[데이터셋에서 가져온 항목]
━━━━━━━━

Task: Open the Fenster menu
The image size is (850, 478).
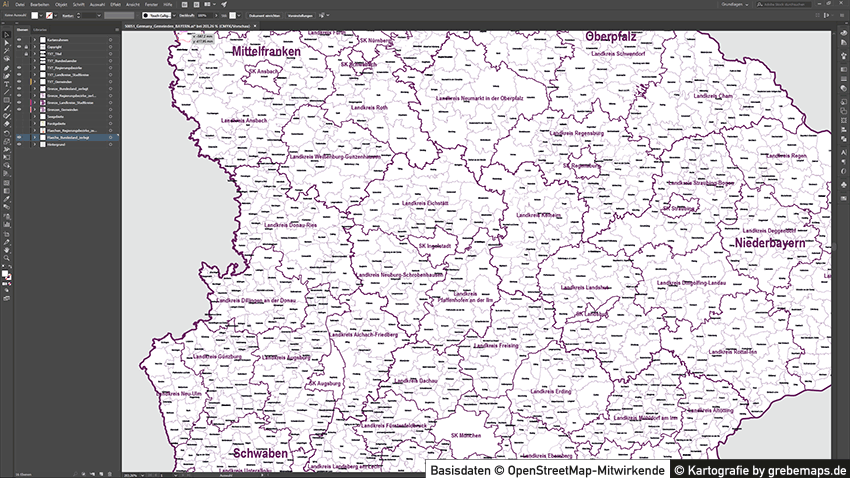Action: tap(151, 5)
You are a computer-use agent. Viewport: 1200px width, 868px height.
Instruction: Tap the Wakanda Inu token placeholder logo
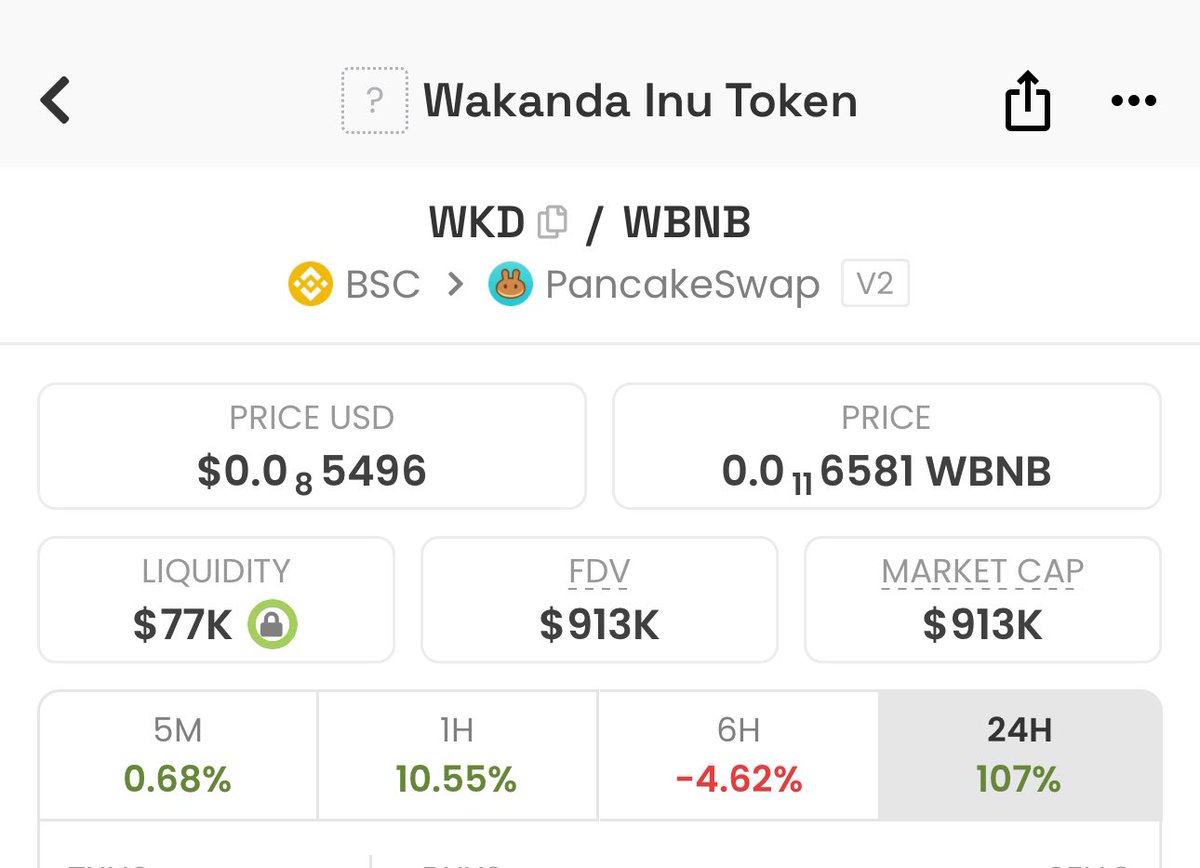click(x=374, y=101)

━━━━━━━━

* 과제
위에 있는 행을 모두 한 글자도 바꾸지 말고 그대로 다시 적으세요. 그림은 빼고 적으세요.

* 작성한 답
Task: Open the Fenster menu
The image size is (850, 478).
Action: tap(151, 5)
You are a computer-use agent. Viewport: 1200px width, 868px height.
Instruction: Tap the Wakanda Inu token placeholder logo
click(x=374, y=101)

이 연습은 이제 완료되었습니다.